◆ Brief:
In the records, take the lines from the one containing "The width and height of the screenshot is (602, 315)." through the one containing "Action: tap(329, 805)" and write them out again. Replace "icon" with "symbol" and leave everything else unchanged.

◇ ◇ ◇

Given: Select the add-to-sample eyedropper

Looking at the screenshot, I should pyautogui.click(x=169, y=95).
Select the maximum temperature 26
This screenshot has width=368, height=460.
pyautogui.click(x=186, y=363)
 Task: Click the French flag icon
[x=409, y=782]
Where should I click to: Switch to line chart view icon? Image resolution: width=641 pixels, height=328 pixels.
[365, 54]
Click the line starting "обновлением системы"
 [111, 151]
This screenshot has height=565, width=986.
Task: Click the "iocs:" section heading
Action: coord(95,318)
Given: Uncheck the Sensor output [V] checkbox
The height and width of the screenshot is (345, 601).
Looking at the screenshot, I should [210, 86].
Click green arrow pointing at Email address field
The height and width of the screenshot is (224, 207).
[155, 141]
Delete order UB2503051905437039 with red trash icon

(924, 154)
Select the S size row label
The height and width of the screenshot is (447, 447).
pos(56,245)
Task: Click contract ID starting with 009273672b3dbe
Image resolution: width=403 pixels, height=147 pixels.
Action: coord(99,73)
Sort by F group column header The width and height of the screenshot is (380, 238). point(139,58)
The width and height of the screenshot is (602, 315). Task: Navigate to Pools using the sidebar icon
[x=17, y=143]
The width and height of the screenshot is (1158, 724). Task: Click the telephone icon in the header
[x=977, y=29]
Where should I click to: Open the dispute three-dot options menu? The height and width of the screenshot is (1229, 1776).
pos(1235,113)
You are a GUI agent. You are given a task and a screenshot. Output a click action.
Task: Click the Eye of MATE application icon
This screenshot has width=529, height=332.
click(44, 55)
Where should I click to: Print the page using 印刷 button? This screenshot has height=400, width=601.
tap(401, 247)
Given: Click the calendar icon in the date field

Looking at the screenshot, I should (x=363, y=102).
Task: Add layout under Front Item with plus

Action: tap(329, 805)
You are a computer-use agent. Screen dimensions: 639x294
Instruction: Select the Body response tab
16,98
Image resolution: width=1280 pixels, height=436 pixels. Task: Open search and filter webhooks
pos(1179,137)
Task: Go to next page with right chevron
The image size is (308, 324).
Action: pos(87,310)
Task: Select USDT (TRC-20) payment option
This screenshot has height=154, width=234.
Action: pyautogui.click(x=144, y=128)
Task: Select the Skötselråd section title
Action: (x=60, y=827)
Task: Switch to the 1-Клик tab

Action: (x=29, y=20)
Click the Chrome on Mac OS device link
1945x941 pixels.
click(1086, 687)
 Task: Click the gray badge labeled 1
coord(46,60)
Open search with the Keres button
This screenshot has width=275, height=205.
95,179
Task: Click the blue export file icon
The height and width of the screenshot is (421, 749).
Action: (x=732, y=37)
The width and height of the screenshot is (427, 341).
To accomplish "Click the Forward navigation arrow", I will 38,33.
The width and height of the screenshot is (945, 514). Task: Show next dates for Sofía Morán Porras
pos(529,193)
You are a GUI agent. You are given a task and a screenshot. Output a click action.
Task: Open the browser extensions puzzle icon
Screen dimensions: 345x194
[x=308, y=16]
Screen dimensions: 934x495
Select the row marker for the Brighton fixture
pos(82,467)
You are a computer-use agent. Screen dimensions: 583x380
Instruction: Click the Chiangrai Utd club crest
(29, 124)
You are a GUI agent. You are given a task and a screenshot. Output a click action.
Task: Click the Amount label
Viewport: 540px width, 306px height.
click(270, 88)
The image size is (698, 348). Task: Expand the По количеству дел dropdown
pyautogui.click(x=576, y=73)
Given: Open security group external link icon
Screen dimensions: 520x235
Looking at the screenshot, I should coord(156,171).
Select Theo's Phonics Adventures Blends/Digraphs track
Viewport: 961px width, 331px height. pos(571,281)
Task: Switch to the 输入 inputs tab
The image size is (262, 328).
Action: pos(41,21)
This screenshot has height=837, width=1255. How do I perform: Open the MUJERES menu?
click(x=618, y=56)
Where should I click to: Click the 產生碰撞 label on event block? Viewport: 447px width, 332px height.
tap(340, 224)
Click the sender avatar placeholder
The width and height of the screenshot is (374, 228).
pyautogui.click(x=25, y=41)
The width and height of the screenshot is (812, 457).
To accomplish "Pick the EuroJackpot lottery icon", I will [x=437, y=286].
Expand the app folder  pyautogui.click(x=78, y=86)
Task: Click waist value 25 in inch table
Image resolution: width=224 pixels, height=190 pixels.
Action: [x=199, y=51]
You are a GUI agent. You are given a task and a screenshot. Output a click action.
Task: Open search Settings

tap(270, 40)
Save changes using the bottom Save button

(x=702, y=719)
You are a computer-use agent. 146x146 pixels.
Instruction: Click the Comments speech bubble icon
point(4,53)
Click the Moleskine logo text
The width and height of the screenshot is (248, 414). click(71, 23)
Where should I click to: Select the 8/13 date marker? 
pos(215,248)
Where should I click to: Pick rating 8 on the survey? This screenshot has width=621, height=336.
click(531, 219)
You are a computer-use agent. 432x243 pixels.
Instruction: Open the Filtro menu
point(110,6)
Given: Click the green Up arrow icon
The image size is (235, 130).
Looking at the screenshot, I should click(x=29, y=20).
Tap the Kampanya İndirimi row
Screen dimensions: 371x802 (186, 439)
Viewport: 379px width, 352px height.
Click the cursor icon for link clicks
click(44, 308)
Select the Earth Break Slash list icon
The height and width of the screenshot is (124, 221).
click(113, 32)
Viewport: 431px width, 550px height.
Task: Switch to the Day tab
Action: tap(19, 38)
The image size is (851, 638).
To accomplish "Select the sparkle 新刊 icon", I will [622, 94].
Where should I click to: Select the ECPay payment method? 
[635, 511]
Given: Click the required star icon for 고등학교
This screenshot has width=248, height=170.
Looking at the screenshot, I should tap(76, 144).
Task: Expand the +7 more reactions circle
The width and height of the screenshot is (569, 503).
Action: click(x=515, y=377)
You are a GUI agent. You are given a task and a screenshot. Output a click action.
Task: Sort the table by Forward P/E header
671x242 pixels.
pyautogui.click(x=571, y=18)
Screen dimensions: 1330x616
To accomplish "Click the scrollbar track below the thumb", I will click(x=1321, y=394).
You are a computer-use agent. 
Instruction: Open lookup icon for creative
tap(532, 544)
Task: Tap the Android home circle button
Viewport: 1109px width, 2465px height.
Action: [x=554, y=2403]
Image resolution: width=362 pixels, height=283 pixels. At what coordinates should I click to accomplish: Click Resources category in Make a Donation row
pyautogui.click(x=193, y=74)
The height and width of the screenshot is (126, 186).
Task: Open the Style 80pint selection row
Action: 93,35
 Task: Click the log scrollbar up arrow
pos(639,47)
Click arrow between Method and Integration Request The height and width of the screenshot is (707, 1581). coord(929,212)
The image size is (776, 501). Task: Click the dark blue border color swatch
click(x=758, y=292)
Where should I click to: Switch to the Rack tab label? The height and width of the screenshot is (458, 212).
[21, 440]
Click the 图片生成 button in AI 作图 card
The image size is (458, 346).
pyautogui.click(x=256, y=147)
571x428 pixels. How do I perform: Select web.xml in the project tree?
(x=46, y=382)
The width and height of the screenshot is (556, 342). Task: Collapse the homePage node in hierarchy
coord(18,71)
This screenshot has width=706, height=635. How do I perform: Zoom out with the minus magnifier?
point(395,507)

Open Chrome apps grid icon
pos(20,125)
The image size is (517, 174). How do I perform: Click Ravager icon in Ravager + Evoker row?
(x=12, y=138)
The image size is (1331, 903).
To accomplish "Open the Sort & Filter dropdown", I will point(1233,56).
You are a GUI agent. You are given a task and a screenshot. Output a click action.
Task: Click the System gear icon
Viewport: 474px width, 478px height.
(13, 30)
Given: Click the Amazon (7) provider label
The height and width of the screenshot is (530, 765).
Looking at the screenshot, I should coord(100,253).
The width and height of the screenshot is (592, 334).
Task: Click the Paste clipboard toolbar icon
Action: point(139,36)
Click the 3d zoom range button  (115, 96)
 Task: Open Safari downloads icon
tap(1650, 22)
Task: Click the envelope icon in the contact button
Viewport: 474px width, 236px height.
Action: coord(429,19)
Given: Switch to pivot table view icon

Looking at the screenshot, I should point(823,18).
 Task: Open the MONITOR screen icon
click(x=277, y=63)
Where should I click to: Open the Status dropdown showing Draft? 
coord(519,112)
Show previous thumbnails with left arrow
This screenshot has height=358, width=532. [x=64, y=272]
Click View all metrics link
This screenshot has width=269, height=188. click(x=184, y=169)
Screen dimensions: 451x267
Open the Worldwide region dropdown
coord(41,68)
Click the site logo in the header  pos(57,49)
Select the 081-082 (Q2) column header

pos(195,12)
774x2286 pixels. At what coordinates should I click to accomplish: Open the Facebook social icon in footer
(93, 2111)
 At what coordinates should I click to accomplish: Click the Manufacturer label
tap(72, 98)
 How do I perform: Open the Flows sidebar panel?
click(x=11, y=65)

◇ ◇ ◇

◆ Result of the task:
The width and height of the screenshot is (602, 315). Task: Navigate to Pools using the sidebar symbol
[x=17, y=143]
The width and height of the screenshot is (1158, 724). Task: Click the telephone symbol in the header
[x=977, y=29]
Where should I click to: Open the dispute three-dot options menu? The height and width of the screenshot is (1229, 1776).
pos(1235,113)
You are a GUI agent. You are given a task and a screenshot. Output a click action.
Task: Click the Eye of MATE application symbol
This screenshot has width=529, height=332.
click(44, 55)
Where should I click to: Print the page using 印刷 button? This screenshot has height=400, width=601.
tap(401, 247)
Given: Click the calendar symbol in the date field

Looking at the screenshot, I should (x=363, y=102).
Task: Add layout under Front Item with plus

Action: tap(329, 805)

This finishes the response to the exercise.